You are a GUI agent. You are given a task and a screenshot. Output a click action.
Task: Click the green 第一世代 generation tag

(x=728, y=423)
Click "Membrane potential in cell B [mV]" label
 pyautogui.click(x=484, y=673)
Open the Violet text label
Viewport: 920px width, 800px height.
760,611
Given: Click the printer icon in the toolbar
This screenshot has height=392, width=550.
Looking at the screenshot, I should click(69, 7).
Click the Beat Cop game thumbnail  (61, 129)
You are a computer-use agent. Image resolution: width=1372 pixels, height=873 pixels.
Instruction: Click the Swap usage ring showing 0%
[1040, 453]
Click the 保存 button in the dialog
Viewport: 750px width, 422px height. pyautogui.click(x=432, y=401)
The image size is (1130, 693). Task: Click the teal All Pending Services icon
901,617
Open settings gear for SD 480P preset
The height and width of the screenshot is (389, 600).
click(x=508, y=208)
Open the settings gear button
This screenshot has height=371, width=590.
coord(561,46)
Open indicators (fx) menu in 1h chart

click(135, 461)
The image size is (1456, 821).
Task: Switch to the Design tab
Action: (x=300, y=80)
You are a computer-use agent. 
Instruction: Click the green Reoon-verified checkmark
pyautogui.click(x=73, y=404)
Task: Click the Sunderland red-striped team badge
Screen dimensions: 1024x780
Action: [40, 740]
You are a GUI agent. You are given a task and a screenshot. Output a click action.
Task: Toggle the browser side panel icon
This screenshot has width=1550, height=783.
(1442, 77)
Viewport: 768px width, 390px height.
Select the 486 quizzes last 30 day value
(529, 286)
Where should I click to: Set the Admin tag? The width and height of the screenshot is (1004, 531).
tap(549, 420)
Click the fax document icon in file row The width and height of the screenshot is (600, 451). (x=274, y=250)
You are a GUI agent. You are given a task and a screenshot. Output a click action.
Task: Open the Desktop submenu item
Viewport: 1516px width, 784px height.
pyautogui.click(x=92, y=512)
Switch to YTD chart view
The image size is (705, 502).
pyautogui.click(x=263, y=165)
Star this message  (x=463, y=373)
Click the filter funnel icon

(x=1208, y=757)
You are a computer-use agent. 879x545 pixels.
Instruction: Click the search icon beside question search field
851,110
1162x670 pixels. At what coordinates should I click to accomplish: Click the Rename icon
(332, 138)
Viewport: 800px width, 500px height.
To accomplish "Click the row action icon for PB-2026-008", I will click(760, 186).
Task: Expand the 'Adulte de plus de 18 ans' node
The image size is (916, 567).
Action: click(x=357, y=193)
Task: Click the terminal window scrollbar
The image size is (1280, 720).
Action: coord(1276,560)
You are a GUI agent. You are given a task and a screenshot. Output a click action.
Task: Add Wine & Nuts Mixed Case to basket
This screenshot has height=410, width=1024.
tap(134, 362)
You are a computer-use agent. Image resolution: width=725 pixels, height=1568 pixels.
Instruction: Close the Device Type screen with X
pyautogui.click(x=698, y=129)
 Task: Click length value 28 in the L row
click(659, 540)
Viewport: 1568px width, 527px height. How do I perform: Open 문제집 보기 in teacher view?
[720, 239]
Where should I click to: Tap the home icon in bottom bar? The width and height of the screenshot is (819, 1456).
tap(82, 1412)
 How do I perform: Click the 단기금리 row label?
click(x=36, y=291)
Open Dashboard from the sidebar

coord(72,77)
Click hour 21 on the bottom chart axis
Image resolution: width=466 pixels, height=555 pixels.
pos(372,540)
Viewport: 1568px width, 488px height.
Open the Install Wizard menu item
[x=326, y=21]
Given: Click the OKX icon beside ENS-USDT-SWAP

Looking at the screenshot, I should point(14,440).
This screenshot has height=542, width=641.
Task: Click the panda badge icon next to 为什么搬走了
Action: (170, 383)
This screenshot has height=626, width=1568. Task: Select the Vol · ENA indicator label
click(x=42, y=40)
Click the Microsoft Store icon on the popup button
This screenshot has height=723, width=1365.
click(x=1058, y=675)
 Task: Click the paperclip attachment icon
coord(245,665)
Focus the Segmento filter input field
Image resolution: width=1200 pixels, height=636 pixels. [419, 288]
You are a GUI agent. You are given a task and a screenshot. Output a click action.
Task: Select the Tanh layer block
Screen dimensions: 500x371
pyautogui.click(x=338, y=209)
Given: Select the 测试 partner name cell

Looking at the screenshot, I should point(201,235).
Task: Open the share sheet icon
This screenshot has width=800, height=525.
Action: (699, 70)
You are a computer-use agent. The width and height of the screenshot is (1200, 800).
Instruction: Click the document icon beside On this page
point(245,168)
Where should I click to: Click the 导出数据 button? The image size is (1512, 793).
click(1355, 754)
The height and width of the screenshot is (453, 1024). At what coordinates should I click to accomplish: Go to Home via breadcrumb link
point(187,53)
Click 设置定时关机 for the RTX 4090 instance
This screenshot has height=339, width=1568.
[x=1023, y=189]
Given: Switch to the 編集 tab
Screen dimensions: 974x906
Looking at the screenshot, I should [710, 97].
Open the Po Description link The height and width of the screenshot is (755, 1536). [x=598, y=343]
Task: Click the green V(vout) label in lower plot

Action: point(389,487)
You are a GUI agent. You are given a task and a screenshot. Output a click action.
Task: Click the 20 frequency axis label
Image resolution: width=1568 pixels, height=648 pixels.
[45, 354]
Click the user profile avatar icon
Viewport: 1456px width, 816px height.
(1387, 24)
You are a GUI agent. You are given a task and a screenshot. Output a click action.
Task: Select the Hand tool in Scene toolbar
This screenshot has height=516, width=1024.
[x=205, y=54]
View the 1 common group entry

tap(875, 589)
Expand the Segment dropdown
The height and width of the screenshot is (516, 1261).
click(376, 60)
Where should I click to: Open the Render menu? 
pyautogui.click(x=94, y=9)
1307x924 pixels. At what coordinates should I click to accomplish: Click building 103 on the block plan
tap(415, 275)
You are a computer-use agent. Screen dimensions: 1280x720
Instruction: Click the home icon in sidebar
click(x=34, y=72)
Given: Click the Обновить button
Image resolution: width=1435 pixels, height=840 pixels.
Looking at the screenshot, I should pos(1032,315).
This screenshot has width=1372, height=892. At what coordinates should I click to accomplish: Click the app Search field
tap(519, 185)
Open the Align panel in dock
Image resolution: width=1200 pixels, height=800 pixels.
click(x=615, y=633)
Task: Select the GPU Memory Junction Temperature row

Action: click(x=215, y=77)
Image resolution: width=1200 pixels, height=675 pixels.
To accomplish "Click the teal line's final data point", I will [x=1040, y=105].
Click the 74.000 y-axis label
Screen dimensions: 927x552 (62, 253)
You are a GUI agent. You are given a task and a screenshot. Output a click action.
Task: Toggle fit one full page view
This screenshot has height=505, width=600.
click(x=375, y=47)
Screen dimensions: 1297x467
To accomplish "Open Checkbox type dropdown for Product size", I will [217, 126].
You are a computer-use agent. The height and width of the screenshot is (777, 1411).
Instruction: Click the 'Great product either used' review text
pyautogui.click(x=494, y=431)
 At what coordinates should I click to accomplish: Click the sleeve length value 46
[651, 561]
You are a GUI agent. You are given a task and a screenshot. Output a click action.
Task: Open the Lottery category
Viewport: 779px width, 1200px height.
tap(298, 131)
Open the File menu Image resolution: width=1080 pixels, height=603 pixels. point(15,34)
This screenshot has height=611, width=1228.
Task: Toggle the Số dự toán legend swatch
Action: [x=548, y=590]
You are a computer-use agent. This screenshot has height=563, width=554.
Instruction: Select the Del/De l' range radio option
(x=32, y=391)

## To do
Your task is to return the full listing exactly as it was given.

## Completed exercise
You are a GUI agent. You are given a task and a screenshot. Output a click action.
Task: Click the green 第一世代 generation tag

(x=728, y=423)
Click "Membrane potential in cell B [mV]" label
 pyautogui.click(x=484, y=673)
Open the Violet text label
Viewport: 920px width, 800px height.
760,611
Given: Click the printer icon in the toolbar
This screenshot has height=392, width=550.
Looking at the screenshot, I should click(69, 7).
Click the Beat Cop game thumbnail  (61, 129)
You are a computer-use agent. Image resolution: width=1372 pixels, height=873 pixels.
Instruction: Click the Swap usage ring showing 0%
[1040, 453]
Click the 保存 button in the dialog
Viewport: 750px width, 422px height. pyautogui.click(x=432, y=401)
The image size is (1130, 693). Task: Click the teal All Pending Services icon
901,617
Open settings gear for SD 480P preset
The height and width of the screenshot is (389, 600).
click(x=508, y=208)
Open the settings gear button
This screenshot has height=371, width=590.
coord(561,46)
Open indicators (fx) menu in 1h chart

click(135, 461)
The image size is (1456, 821).
Task: Switch to the Design tab
Action: (x=300, y=80)
You are a computer-use agent. 
Instruction: Click the green Reoon-verified checkmark
pyautogui.click(x=73, y=404)
Task: Click the Sunderland red-striped team badge
Screen dimensions: 1024x780
Action: [40, 740]
You are a GUI agent. You are given a task and a screenshot. Output a click action.
Task: Toggle the browser side panel icon
This screenshot has width=1550, height=783.
(1442, 77)
Viewport: 768px width, 390px height.
Select the 486 quizzes last 30 day value
(529, 286)
Where should I click to: Set the Admin tag? The width and height of the screenshot is (1004, 531).
tap(549, 420)
Click the fax document icon in file row The width and height of the screenshot is (600, 451). (x=274, y=250)
You are a GUI agent. You are given a task and a screenshot. Output a click action.
Task: Open the Desktop submenu item
Viewport: 1516px width, 784px height.
pyautogui.click(x=92, y=512)
Switch to YTD chart view
The image size is (705, 502).
pyautogui.click(x=263, y=165)
Star this message  (x=463, y=373)
Click the filter funnel icon

(x=1208, y=757)
You are a computer-use agent. 879x545 pixels.
Instruction: Click the search icon beside question search field
851,110
1162x670 pixels. At what coordinates should I click to accomplish: Click the Rename icon
(332, 138)
Viewport: 800px width, 500px height.
To accomplish "Click the row action icon for PB-2026-008", I will click(760, 186).
Task: Expand the 'Adulte de plus de 18 ans' node
The image size is (916, 567).
Action: click(x=357, y=193)
Task: Click the terminal window scrollbar
The image size is (1280, 720).
Action: coord(1276,560)
You are a GUI agent. You are given a task and a screenshot. Output a click action.
Task: Add Wine & Nuts Mixed Case to basket
This screenshot has height=410, width=1024.
tap(134, 362)
You are a computer-use agent. Image resolution: width=725 pixels, height=1568 pixels.
Instruction: Close the Device Type screen with X
pyautogui.click(x=698, y=129)
 Task: Click length value 28 in the L row
click(659, 540)
Viewport: 1568px width, 527px height. How do I perform: Open 문제집 보기 in teacher view?
[720, 239]
Where should I click to: Tap the home icon in bottom bar? The width and height of the screenshot is (819, 1456).
tap(82, 1412)
 How do I perform: Click the 단기금리 row label?
click(x=36, y=291)
Open Dashboard from the sidebar

coord(72,77)
Click hour 21 on the bottom chart axis
Image resolution: width=466 pixels, height=555 pixels.
pos(372,540)
Viewport: 1568px width, 488px height.
Open the Install Wizard menu item
[x=326, y=21]
Given: Click the OKX icon beside ENS-USDT-SWAP

Looking at the screenshot, I should point(14,440).
This screenshot has height=542, width=641.
Task: Click the panda badge icon next to 为什么搬走了
Action: (170, 383)
This screenshot has height=626, width=1568. Task: Select the Vol · ENA indicator label
click(x=42, y=40)
Click the Microsoft Store icon on the popup button
This screenshot has height=723, width=1365.
click(x=1058, y=675)
 Task: Click the paperclip attachment icon
coord(245,665)
Focus the Segmento filter input field
Image resolution: width=1200 pixels, height=636 pixels. [419, 288]
You are a GUI agent. You are given a task and a screenshot. Output a click action.
Task: Select the Tanh layer block
Screen dimensions: 500x371
pyautogui.click(x=338, y=209)
Given: Select the 测试 partner name cell

Looking at the screenshot, I should point(201,235).
Task: Open the share sheet icon
This screenshot has width=800, height=525.
Action: (699, 70)
You are a computer-use agent. The width and height of the screenshot is (1200, 800).
Instruction: Click the document icon beside On this page
point(245,168)
Where should I click to: Click the 导出数据 button? The image size is (1512, 793).
click(1355, 754)
The height and width of the screenshot is (453, 1024). At what coordinates should I click to accomplish: Go to Home via breadcrumb link
point(187,53)
Click 设置定时关机 for the RTX 4090 instance
This screenshot has height=339, width=1568.
[x=1023, y=189]
Given: Switch to the 編集 tab
Screen dimensions: 974x906
Looking at the screenshot, I should [710, 97].
Open the Po Description link The height and width of the screenshot is (755, 1536). [x=598, y=343]
Task: Click the green V(vout) label in lower plot

Action: point(389,487)
You are a GUI agent. You are given a task and a screenshot. Output a click action.
Task: Click the 20 frequency axis label
Image resolution: width=1568 pixels, height=648 pixels.
[45, 354]
Click the user profile avatar icon
Viewport: 1456px width, 816px height.
(1387, 24)
You are a GUI agent. You are given a task and a screenshot. Output a click action.
Task: Select the Hand tool in Scene toolbar
This screenshot has height=516, width=1024.
[x=205, y=54]
View the 1 common group entry

tap(875, 589)
Expand the Segment dropdown
The height and width of the screenshot is (516, 1261).
click(376, 60)
Where should I click to: Open the Render menu? 
pyautogui.click(x=94, y=9)
1307x924 pixels. At what coordinates should I click to accomplish: Click building 103 on the block plan
tap(415, 275)
You are a computer-use agent. Screen dimensions: 1280x720
Instruction: Click the home icon in sidebar
click(x=34, y=72)
Given: Click the Обновить button
Image resolution: width=1435 pixels, height=840 pixels.
Looking at the screenshot, I should pos(1032,315).
This screenshot has width=1372, height=892. At what coordinates should I click to accomplish: Click the app Search field
tap(519, 185)
Open the Align panel in dock
Image resolution: width=1200 pixels, height=800 pixels.
click(x=615, y=633)
Task: Select the GPU Memory Junction Temperature row

Action: click(x=215, y=77)
Image resolution: width=1200 pixels, height=675 pixels.
To accomplish "Click the teal line's final data point", I will [x=1040, y=105].
Click the 74.000 y-axis label
Screen dimensions: 927x552 (62, 253)
You are a GUI agent. You are given a task and a screenshot. Output a click action.
Task: Toggle fit one full page view
This screenshot has height=505, width=600.
click(x=375, y=47)
Screen dimensions: 1297x467
To accomplish "Open Checkbox type dropdown for Product size", I will [217, 126].
You are a computer-use agent. The height and width of the screenshot is (777, 1411).
Instruction: Click the 'Great product either used' review text
pyautogui.click(x=494, y=431)
 At what coordinates should I click to accomplish: Click the sleeve length value 46
[651, 561]
You are a GUI agent. You are given a task and a screenshot. Output a click action.
Task: Open the Lottery category
Viewport: 779px width, 1200px height.
tap(298, 131)
Open the File menu Image resolution: width=1080 pixels, height=603 pixels. point(15,34)
This screenshot has height=611, width=1228.
Task: Toggle the Số dự toán legend swatch
Action: [x=548, y=590]
You are a computer-use agent. This screenshot has height=563, width=554.
Instruction: Select the Del/De l' range radio option
(x=32, y=391)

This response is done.